(Bloque de texto)
Stephen Hawking y mi madre, quienes murieron de esclerosis lateral amiotrófica, entendieron que “alguien” les regaló vida

Stephen Hawking y mi madre, quienes murieron de esclerosis lateral amiotrófica, entendieron que “alguien” les regaló vida. La distancia entre el universo de Hawking y el de mi mamá son siderales, pero ambos creyeron que debe haber una razón más allá de las estrellas.

Por RICARDO TROTTI

El mundo perdió a un grande y yo a una referencia. Nunca estuve muy atento a sus predicciones celestiales sobre si la Humanidad se extinguirá en 600 años, si Dios fue quien apretó el botón del Big Bang o si lograría conciliar la relatividad de Einstein con la energía cuántica de los agujeros negros.

Mi referencia con Stephen Hawking siempre fue más terrenal; más empática con su sufrimiento que con sus descubrimientos. Murió por la misma enfermedad incurable que sufrió mi mamá, esclerosis lateral amiotrófica (ELA), una dolencia degenerativa del sistema nervioso.

Hawking fue inspiración y esperanza. Popularizó la ciencia como Carl Sagan y por su intelecto compartió pedestal con Einstein, Newton, Galileo, Pitágoras y otros científicos que hicieron historia. También fue esperanza para millones de personas a las que les pronostican que sus vidas se apagarán en dos años o en un par más. Misteriosamente, como el Universo, Hawking sobrevivió más de 50 con la enfermedad.

(Material de partida)
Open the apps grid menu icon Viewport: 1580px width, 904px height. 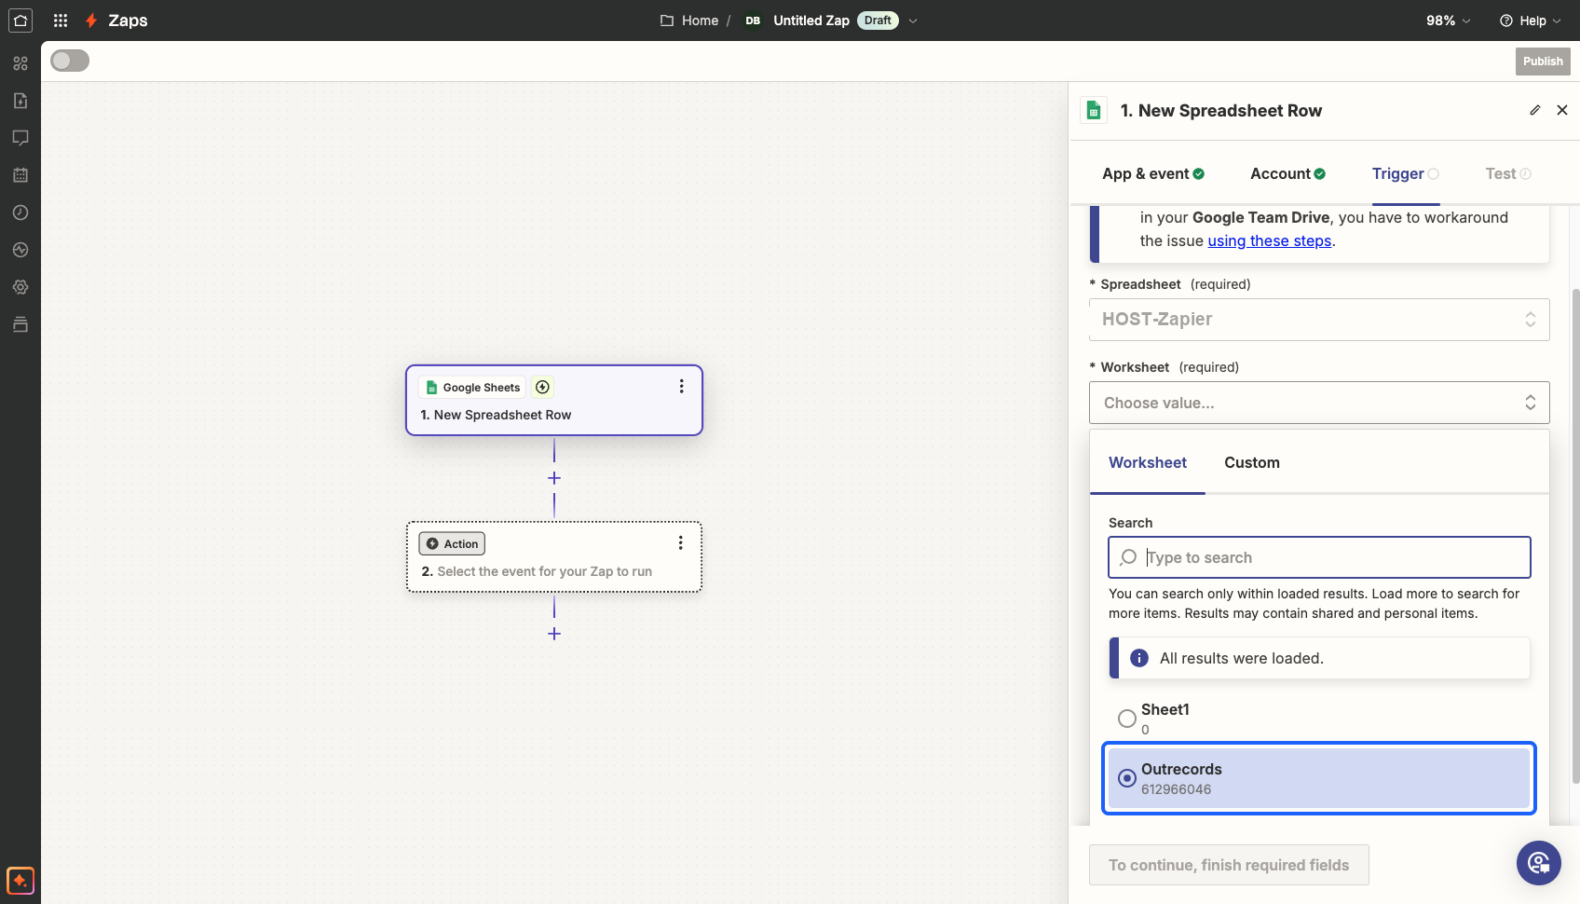tap(61, 21)
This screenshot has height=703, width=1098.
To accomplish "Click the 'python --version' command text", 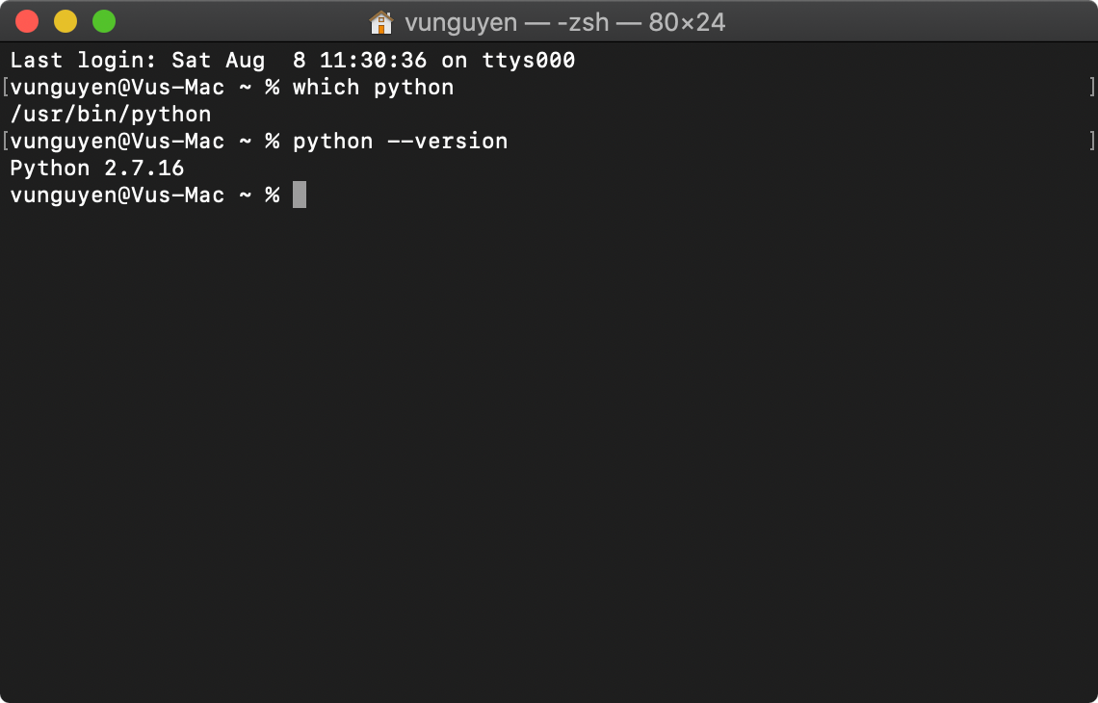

(Consigna 1)
Indica si cada afirmación concuerda con el texto sobre Stephen Hawking y respalda tu respuesta (sí o no) con las palabras exactas del texto que lo deciden: (a) Hawking y la madre del autor murieron de la misma enfermedad. (b) El autor siguió siempre con mucha atención las predicciones de Hawking. (c) Hawking vivió menos de dos años con la enfermedad.
(Consigna 2)
Reproduce, sin cambiar nada, el pasaje del texto sobre Stephen Hawking que va desde "El mundo perdió" hasta "del sistema nervioso.".

(Resultado 1)
(a) Sí: "Murió por la misma enfermedad incurable que sufrió mi mamá".
(b) No: "Nunca estuve muy atento a sus predicciones celestiales".
(c) No: "Hawking sobrevivió más de 50 con la enfermedad".

(Resultado 2)
El mundo perdió a un grande y yo a una referencia. Nunca estuve muy atento a sus predicciones celestiales sobre si la Humanidad se extinguirá en 600 años, si Dios fue quien apretó el botón del Big Bang o si lograría conciliar la relatividad de Einstein con la energía cuántica de los agujeros negros.

Mi referencia con Stephen Hawking siempre fue más terrenal; más empática con su sufrimiento que con sus descubrimientos. Murió por la misma enfermedad incurable que sufrió mi mamá, esclerosis lateral amiotrófica (ELA), una dolencia degenerativa del sistema nervioso.